+++ RECORDS PROVIDED

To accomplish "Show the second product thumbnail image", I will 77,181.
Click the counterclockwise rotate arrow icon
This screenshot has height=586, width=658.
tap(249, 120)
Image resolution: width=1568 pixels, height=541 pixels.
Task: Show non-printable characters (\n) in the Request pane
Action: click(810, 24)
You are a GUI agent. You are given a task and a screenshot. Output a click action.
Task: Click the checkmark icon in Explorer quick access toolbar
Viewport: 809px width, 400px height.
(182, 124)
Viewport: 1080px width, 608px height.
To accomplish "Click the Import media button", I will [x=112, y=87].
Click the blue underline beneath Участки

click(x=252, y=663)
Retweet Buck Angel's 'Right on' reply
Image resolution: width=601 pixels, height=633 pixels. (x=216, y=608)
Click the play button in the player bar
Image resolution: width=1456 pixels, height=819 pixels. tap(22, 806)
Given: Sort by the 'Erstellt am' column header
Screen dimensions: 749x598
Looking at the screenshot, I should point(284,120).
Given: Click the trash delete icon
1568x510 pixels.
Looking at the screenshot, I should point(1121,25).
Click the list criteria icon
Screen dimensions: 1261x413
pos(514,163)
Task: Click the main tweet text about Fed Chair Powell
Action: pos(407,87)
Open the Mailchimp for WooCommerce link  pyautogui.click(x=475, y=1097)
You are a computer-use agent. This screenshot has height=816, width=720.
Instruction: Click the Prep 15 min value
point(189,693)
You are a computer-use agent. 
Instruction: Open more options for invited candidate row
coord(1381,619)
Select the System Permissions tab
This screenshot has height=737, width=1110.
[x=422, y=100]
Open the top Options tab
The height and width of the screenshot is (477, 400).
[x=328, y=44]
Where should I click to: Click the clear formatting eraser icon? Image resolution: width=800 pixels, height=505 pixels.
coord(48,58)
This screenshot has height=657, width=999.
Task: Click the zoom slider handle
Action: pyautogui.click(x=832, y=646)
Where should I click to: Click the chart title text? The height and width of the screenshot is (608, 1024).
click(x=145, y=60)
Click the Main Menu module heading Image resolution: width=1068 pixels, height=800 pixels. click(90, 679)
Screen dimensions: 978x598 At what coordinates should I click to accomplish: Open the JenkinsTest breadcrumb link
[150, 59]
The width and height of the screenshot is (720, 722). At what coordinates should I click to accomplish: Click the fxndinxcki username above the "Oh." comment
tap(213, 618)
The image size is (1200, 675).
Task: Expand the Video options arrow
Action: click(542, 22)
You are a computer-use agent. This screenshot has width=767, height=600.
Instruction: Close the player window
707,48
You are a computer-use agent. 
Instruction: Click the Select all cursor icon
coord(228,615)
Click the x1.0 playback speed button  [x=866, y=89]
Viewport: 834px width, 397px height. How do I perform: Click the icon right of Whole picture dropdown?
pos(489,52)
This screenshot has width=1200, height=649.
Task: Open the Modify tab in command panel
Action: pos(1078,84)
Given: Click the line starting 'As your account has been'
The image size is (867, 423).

++++++

[TASK INSTRUCTIONS]
Look through the lines above and collect those with the word "computer".

[EXERCISE RESPONSE]
You are a computer-use agent. This screenshot has height=816, width=720.
You are a computer-use agent. 
You are a computer-use agent. This screenshot has width=767, height=600.
You are a computer-use agent. 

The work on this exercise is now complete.